Slow down. That number is actually a perfect illustration of what is wrong with how everyone, teams included, uses combine data: we find a signal that works in one quadrant, generalize it everywhere, and act like we have cracked the code on a problem that has been humbling NFL front offices for fifty years.
What the Research Actually Says
There is a lot of it, and it is not flattering for the combine-as-oracle crowd. A landmark study published in the Journal of Strength and Conditioning Research found no consistent statistical relationship between combine tests and professional football performance, with the sole notable exception being sprint tests for running backs. A separate peer-reviewed study analyzed combine participants from 2005 to 2010 across six positions and found that combine measures could predict anywhere from 4% to 62% of variance in individual on-field variables. That 62% figure sounds impressive until you read the fine print: it applies specifically to QB rushing yards, which is one of the least predictive stats for actual quarterback value.
Sumer Sports ran correlation coefficients on combine tests versus NFL success from the 2008 through 2022 draft classes. In statistical circles, a coefficient of 0.60 is the minimum threshold to actually believe in a relationship. Only 5 of 11 position groups had a maximum coefficient anywhere near 0.30. For wide receivers, a position where the media loses its mind over every 40 time, there were no tests that even cleared the 0.30 threshold. None.
And yet, the forty-yard dash remains the single strongest predictor of draft order. Teams are using a number that predicts where players get picked, not whether they actually succeed, and calling it evaluation.
The Market Is Pricing the Wrong Thing
This is where it gets interesting to me as someone who thinks about mispriced markets. Kitman Labs ran an AI model on historical combine and college production data and found that first-round picks reach success just 56 to 69% of the time depending on position. Their model, applied to the 2022 draft class, flagged Brock Purdy as the quarterback with the highest probability of NFL success at 51%. He was the last pick in the entire draft. The combine did not see that. Draft capital did not see it either. What the model caught was college production efficiency and athleticism working together, not forty times in isolation.
RotoWire analyzed 800 first-round selections across 25 draft classes. Even at pick five, historically the most productive slot in round one, the All-Pro rate sits at 36%. That means nearly two-thirds of the supposedly elite picks at the best spot in the draft never make a single All-Pro team.

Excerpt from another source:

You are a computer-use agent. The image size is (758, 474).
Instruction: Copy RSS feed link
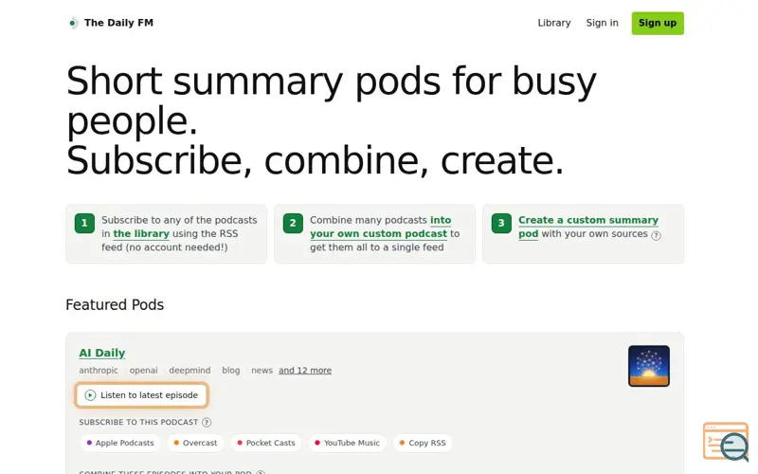(x=423, y=443)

Cornerback, one of the most heavily drafted positions in round one, carries a 64% miss rate. Teams have been drafting fast corners based on forty times for decades and burning first-round capital at a clip that should embarrass any analytically literate front office.
Meanwhile, college performance keeps showing up as a better predictor than combine testing in study after study. A study of 764 college players across positions found that college production was more strongly correlated with future NFL success than raw physical ability tests at the combine. That is a finding worth sitting with. The thing scouts fly around the country to watch in person, the actual football, is better at predicting football than the workout event every media outlet treats as a holy text.
Where the Real Edge Lives
Not all combine data is noise. The Broad Jump for running backs, the three-cone drill for wide receivers and tight ends, the shuttle for linebackers: these are genuine signals, but they require position-specific context to mean anything. Sharp analysts know this. The 40 time for wide receivers correlates more with draft position than with actual production. That mismatch is a market inefficiency, and markets that consistently misprice the same variable are markets you can exploit.
For fantasy and dynasty purposes, the practical takeaway is simple. A bad combine should make you look harder at a prospect, not cross him off. College production against competitive defenses remains one of the strongest available signals. Combine data is most useful as a secondary filter, not a primary ranking tool.
The combine is evolving, slowly. The 2026 combine just added an isometric bench press hold to better measure force production. Last year, only 25% of prospects even participated in the standard bench press, and over the past four years the overall participation rate has been just 30%. Teams are already voting with their feet on which drills actually matter.
The public hammers certain combine performances every year and reprices players based on forty times that will be forgotten in three seasons. You know what that means. The consensus board, built partly on media hype around measurables, is leaving value on the table for anyone willing to weight college production correctly and treat combine data the way it deserves to be treated: as one input in a larger model, not the model itself.
Tom Brady ran a 5.28 forty. The combine thought he was a tight end who couldn't run. He turned out fine.